P&L Impact: Lower Aircraft Maintenance costs; increase in Depreciation. Maintenance costs in the Income Statement now include only provisions related to the line maintenance of all LAN’s aircraft, whether leased or owned, i.e. all heavy maintenance is capitalized.
Balance Sheet Impact: Increase in Property & Equipment (Aircraft).

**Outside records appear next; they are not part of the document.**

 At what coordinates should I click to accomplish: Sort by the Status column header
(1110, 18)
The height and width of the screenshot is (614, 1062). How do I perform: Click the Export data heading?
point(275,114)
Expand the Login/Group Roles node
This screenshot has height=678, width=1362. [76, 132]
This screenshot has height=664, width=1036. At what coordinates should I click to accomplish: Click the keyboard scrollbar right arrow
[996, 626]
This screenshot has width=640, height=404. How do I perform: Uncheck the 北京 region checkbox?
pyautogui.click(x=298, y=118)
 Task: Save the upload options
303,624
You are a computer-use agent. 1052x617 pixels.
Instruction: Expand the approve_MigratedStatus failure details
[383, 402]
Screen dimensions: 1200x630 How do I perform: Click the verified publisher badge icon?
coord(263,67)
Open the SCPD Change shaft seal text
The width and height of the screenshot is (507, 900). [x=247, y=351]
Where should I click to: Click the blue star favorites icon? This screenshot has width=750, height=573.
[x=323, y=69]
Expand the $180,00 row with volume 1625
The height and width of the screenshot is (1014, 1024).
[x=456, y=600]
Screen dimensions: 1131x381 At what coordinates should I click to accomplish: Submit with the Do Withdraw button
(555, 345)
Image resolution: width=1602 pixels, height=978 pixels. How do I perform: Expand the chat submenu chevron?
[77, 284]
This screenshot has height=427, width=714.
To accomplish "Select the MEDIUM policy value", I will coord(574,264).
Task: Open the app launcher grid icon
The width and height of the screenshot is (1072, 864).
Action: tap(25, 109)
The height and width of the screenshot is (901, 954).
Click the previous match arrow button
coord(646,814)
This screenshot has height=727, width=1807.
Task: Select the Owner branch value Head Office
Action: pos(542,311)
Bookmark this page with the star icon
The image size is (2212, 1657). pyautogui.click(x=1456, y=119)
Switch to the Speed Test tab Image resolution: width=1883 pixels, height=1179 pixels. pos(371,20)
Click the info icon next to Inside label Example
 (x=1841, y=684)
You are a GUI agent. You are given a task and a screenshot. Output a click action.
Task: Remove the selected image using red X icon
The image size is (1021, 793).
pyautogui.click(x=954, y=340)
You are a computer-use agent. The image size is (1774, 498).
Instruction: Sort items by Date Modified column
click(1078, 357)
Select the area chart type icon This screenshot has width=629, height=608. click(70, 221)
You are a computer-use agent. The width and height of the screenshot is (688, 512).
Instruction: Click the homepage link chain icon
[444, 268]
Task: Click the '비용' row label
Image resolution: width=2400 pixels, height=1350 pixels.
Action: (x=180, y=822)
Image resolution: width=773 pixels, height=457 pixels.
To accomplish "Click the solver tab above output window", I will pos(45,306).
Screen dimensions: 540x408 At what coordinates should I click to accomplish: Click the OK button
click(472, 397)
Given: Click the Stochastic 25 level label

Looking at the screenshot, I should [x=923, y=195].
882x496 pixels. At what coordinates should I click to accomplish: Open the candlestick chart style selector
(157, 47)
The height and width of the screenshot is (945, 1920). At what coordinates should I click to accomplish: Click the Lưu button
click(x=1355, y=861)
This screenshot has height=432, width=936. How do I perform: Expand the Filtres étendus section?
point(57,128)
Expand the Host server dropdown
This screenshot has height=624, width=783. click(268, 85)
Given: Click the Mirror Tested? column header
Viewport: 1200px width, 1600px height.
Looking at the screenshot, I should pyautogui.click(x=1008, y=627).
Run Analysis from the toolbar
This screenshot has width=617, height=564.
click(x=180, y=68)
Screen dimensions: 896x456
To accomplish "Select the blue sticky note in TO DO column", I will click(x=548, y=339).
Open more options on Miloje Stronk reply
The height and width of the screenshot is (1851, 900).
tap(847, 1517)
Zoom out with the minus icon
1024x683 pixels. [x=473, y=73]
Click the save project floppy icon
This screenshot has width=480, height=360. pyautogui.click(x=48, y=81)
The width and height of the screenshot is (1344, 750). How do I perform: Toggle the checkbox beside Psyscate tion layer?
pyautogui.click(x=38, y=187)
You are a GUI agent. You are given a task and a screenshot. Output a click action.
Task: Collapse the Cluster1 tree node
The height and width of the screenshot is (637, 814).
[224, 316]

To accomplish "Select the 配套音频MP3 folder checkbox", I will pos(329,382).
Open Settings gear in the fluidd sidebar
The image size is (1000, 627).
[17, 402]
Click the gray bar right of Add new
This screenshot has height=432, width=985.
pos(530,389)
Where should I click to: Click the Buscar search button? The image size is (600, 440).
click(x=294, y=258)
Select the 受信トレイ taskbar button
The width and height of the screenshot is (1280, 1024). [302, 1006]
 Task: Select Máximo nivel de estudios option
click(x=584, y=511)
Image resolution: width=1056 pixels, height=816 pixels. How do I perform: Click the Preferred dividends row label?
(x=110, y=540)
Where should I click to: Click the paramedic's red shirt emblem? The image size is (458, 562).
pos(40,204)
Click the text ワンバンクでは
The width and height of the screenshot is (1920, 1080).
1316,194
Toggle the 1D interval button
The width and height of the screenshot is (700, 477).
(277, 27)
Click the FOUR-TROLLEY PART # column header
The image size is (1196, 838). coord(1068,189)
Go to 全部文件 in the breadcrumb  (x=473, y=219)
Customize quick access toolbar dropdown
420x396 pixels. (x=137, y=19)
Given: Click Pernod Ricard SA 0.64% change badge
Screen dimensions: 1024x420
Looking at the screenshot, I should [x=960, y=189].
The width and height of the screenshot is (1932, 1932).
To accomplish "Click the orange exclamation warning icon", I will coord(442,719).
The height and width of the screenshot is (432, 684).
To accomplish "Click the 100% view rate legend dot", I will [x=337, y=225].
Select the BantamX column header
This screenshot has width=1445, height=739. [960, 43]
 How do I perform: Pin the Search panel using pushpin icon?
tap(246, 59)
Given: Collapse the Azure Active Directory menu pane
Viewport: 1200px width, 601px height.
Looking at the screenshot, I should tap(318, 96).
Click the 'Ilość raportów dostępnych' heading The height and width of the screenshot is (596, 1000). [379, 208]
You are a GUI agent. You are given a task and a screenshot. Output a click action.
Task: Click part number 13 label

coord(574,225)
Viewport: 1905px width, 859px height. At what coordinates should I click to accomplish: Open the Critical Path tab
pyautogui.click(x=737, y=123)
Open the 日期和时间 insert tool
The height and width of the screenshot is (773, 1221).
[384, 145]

Main Changes in Total Assets
Total Assets as of December 31, 2008 increased from US$4,905 million under Chilean GAAP to US$5,197 million under IFRS. The main variations are (in US$ millions):
Total Assets ChGAAP - 2008 | 4,905 |
Japanese Operating Leases | +579 |
Revaluation of Property & Equipment | +68 |
Derivative Contracts | -333 |
Others | -22 |
Total Assets IFRS - 2008 | 5,197 |
The “Revaluation of Property & Equipment” refers to the revaluation at market values of certain fixed assets of LAN, mainly buildings, land and certain components. This excludes LAN’s fleet, which was not revalued. The revaluation made was a one time adjustment, according to IFRS n°1.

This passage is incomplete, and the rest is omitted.